Allocator scorecards and error domains

Create allocator scorecard: Prototype, is 0 bytes legal, rounds to X bytes, additional operations, maximum size, exceptional circumstances, notes, errors. Signedness and 16-bit issues can be inferred from function prototype.
Error domain is a set of values that, when supplied to the function, generate one of the exceptional conditions that could result in memory corruption.

Double frees

  1. Free then allocated to other data, overwritten and freed again - with crafted data can lead to code execution
  2. Block can be entered in the free block list twice (not possible on Windows and glibc - they check that block passed to free() is in use). Can also lead to code exec
Track each path throughout a variable’s lifespan to see whether it’s accidentally deallocated with the free() function more than once.
Especially pay attention when auditing C++ code.

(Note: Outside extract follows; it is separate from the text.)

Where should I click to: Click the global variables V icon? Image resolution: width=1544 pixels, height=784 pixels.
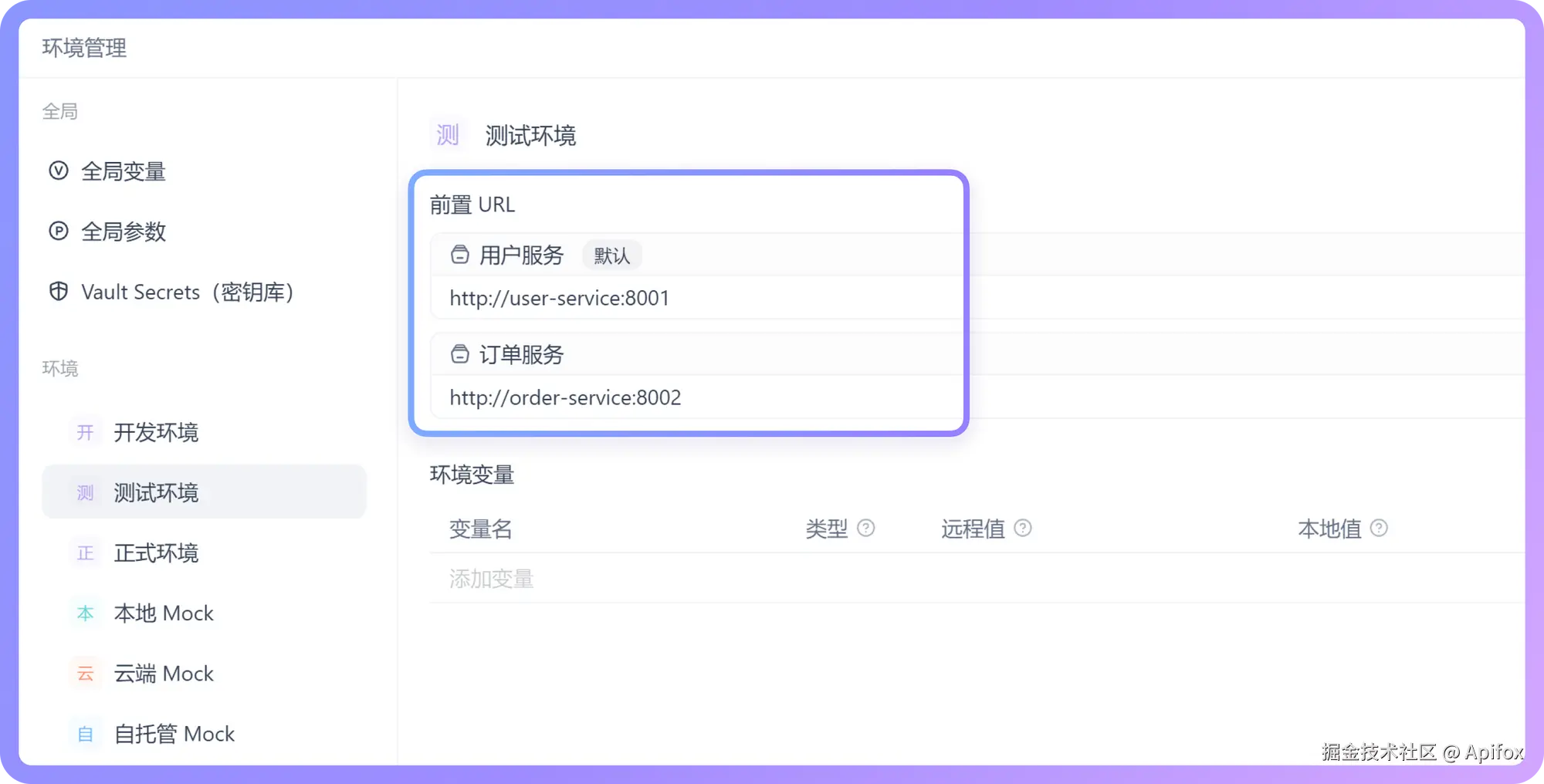point(59,171)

Sometimes keeping track of an object’s internal state is difficult, and unexpected states could lead to double-frees. Be mindful of members that are freed in more than one member function in an object (such as a regular member function and the destructor), and attempt to determine whether the class is ever used in such a way that an object can be destructed when some member variables have already been freed.
Many operating systems’ reallocation routines free a buffer that they’re supposed to reallocate if the new size for the buffer is 0. This is true on most UNIX implementations. Therefore, if an attacker can cause a call to realloc() with a new size of 0, that same buffer might be freed again later; there’s a good chance the buffer that was just freed will be written into.